朝倉涼子が言った、この言葉が何度もエコーを繰り返す。
彼女は正しい。わたしは彼に特別な感情を持っていた。だがそれは任務を遂行する上で障害となる。
彼に感情を寄せることは涼宮ハルヒの情緒不安定を誘発しかねない。それは許されないこと。
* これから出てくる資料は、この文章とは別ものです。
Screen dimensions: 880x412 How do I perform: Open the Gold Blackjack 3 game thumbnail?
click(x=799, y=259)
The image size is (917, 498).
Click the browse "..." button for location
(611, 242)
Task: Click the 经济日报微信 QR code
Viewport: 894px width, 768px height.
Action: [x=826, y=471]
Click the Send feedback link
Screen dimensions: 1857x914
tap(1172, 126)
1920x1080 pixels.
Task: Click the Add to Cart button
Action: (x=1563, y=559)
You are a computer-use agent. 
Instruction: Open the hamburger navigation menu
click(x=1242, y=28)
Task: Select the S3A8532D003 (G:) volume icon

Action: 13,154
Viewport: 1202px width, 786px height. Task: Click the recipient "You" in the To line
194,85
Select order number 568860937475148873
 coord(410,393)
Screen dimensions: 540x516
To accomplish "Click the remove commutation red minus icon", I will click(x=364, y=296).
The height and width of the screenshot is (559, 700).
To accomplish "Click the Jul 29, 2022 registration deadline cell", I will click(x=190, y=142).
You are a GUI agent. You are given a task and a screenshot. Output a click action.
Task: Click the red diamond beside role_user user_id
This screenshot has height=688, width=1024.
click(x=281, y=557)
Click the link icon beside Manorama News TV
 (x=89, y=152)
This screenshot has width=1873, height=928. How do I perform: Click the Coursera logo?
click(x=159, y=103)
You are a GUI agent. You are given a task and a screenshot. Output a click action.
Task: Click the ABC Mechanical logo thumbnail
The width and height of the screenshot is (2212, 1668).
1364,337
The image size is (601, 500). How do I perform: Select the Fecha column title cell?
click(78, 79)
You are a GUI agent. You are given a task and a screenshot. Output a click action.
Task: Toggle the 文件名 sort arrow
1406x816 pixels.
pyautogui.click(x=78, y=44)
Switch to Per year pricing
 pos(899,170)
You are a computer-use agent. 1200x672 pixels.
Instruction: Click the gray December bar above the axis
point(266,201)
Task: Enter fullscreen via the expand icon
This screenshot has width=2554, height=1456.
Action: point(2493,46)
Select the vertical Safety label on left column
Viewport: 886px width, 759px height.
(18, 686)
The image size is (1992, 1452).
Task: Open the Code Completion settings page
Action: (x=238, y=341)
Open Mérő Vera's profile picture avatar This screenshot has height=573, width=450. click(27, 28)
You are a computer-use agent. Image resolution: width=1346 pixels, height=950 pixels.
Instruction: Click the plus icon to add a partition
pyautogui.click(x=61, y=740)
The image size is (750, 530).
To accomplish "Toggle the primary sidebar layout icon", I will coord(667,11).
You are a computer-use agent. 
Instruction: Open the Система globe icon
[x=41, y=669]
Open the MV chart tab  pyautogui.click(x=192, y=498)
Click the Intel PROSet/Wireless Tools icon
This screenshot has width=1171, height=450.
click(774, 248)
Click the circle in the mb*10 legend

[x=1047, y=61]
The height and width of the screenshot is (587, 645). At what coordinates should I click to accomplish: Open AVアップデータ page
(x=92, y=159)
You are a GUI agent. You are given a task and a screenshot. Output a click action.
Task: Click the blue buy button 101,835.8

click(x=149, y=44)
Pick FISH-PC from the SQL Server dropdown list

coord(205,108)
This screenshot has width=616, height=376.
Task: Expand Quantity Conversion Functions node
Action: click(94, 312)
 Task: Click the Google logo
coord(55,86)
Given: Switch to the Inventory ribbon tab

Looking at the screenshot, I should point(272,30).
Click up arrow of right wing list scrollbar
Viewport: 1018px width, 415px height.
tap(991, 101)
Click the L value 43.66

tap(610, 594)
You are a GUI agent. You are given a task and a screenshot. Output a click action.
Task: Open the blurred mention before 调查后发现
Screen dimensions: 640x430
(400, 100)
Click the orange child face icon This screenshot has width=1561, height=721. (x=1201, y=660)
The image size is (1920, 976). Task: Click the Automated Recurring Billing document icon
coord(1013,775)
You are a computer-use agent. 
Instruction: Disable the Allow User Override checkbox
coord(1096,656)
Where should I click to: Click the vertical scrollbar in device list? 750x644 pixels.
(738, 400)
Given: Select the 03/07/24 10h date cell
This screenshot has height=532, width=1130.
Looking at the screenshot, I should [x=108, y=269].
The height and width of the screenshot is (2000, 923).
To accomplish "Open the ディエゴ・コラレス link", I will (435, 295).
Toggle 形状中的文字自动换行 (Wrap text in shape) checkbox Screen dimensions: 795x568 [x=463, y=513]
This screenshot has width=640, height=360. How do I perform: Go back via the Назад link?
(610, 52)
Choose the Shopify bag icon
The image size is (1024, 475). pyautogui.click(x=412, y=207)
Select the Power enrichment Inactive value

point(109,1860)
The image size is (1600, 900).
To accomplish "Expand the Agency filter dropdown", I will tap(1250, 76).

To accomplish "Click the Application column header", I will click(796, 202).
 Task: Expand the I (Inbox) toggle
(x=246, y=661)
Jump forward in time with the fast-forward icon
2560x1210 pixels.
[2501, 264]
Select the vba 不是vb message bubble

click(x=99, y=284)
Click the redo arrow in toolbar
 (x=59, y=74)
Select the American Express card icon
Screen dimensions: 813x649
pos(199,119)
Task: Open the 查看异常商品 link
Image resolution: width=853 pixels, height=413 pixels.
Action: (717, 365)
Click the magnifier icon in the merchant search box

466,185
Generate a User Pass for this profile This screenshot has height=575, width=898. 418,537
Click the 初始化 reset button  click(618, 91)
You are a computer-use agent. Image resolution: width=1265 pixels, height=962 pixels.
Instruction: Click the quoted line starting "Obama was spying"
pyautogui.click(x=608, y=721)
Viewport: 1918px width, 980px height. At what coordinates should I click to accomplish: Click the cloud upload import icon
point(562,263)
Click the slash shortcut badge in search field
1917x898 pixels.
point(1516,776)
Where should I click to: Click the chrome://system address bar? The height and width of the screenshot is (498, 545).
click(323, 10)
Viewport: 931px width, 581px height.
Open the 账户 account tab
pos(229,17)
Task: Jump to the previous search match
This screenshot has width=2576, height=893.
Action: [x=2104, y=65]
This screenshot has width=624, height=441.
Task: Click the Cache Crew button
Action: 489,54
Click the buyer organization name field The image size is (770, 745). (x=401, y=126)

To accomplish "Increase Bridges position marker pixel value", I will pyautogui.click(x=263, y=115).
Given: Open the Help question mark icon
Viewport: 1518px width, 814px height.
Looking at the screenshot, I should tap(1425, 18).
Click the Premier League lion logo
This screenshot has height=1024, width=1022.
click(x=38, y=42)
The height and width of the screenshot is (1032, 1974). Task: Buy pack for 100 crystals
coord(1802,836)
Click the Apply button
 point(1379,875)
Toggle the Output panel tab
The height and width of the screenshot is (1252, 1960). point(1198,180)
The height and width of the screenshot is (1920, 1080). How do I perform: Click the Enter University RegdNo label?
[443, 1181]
わたしは自我を消し、コンピ研部長と特別な関係になることを望んだ。
部長氏はそれに応えてくれた。やさしかった。支えになってくれた。

それを失った今、わたしの何かが崩壊しはじめる。

部長氏に会って謝りたい。いや、謝ってももう許してくれはしまい。
許してくれなくても気持ちは通じるはず。いや、壊れてしまったものは修復できない。
朝倉涼子に会いたい。いや、もうこの地球には存在しない。
死んだわけじゃない、会えるはず。いや、わたしの手によって消滅した。

この中途半端な願望の奔流はわたしを翻弄した。
わたしには、この大量の感情を情報として処理する能力がない。
それならばいっそ、わたしは人間として存在するほうが楽なのではないか。
人の脳のほうが苦しみに耐える造りになっているのではないか。

この苦しみから開放されるなら、なんでもする。たとえ情報統合思念体を消し去ろうとも。
宇宙を作り変えてしまおうとも。

わたしがもし、人間だったなら。コンマ2秒、わたしはシナリオを書いてシミュレーションした。
この宇宙を改変した結果起こりうる事変を、10年先まで計算しはじめた。
もう、止められなかった。

そしてわたしは、今、やっと理解した。3年前の7月7日、あの日にあったことを。
今日この日のわたしがなぜエラーの蓄積を止められなかったのかを。



午前4時18分。北高正門前。ここで閉鎖空間が発生する。
彼と朝比奈みくるから情報を得ていたわたしは、この時間と場所を知っていた。

軽い衝撃とともに異空間が広がった。わたしには空間内部が見える。

青く光る神人が周辺の建物を破壊していた。
「・・・美しい」
わたしはそう呟いていた。

わたしは閉鎖空間に向かって呪文を唱えた。
情報統合思念体が消えた。涼宮ハルヒの属性情報を書き換えた。
SOS団、北高の生徒全員、それから周辺の歴史を書き換えた。

世界のすべてを変えてしまおう。それで楽になる。結果がどうなろうとわたしの知ったことではない。
そのとき、わたしは怒りという感情を知った。なにもかもが嫌いだった。
この宇宙も、情報統合思念体も、SOS団も、涼宮ハルヒも。
暴れ狂う神人は、まるでわたしの感情を表しているようだ。

この詠唱を終えたとき、向こう側が通常空間になり、こちら側は存在しなくなる。
わたしは、涼宮ハルヒの思念エネルギーを利用して宇宙を入れ替えた。

ついに宇宙は裏返った。ただひとり、彼の記憶を除いて。



ここから先に起こったことは、わたしの記憶にはない。